Funny enough, the last thing I've implemented in C++ was a reference counted object class to see how that stuff is put together - without any synchronization though, thread safe code is something I still have to explore.

I have one question though (very offtopic but hey these forums are more or less anarchistic by now anyways), Sid: You have this nice Object class in Rayne, which gives you all these nifty features like reflection, reference counting, etc, but the fact that they're reference counted enforces allocation of objects on the heap - so how do you make that work nicely with cache-friendly processing of objects? I suppose you're using a custom allocator (or multiple) to ensure objects are allocated close to each other, but I still can't imagine that this is as optimal as it could be with tightly packed object buffers.
Or, to rephrase my actual question in a way so you could answer it with a yes or a no, did the comfortable features of having this base object class outweigh the possible performance gains of having a less abstracted, but more data-oriented object model for you? Or do you perform some kind of programming magic in the background so the nice API of your object model just hides an optimized implementation?

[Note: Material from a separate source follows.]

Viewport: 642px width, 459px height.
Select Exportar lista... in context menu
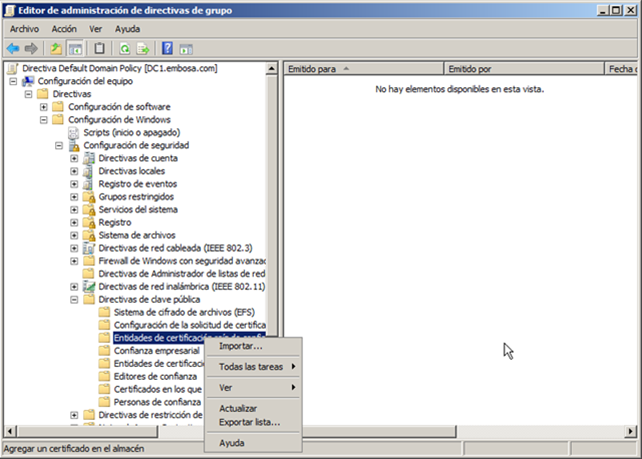[249, 422]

I hope my question is somewhat clear, I'm doing a lot of research regarding different object models currently and I'm basically just trying to squeeze every sponge I can get into my hands, if you will, for first hand experiences. tongue (Especially because most opinions you find on public blogs are those of very very C-affine data-orientation fanatics, which may be a fascinating and important topic, but it's not really helpful to simply be told to scrap all OOP and make everything a system stacked onto another system then feed them data, without any explanations on how to architect such a structure in a codebase that's still somewhat flexible).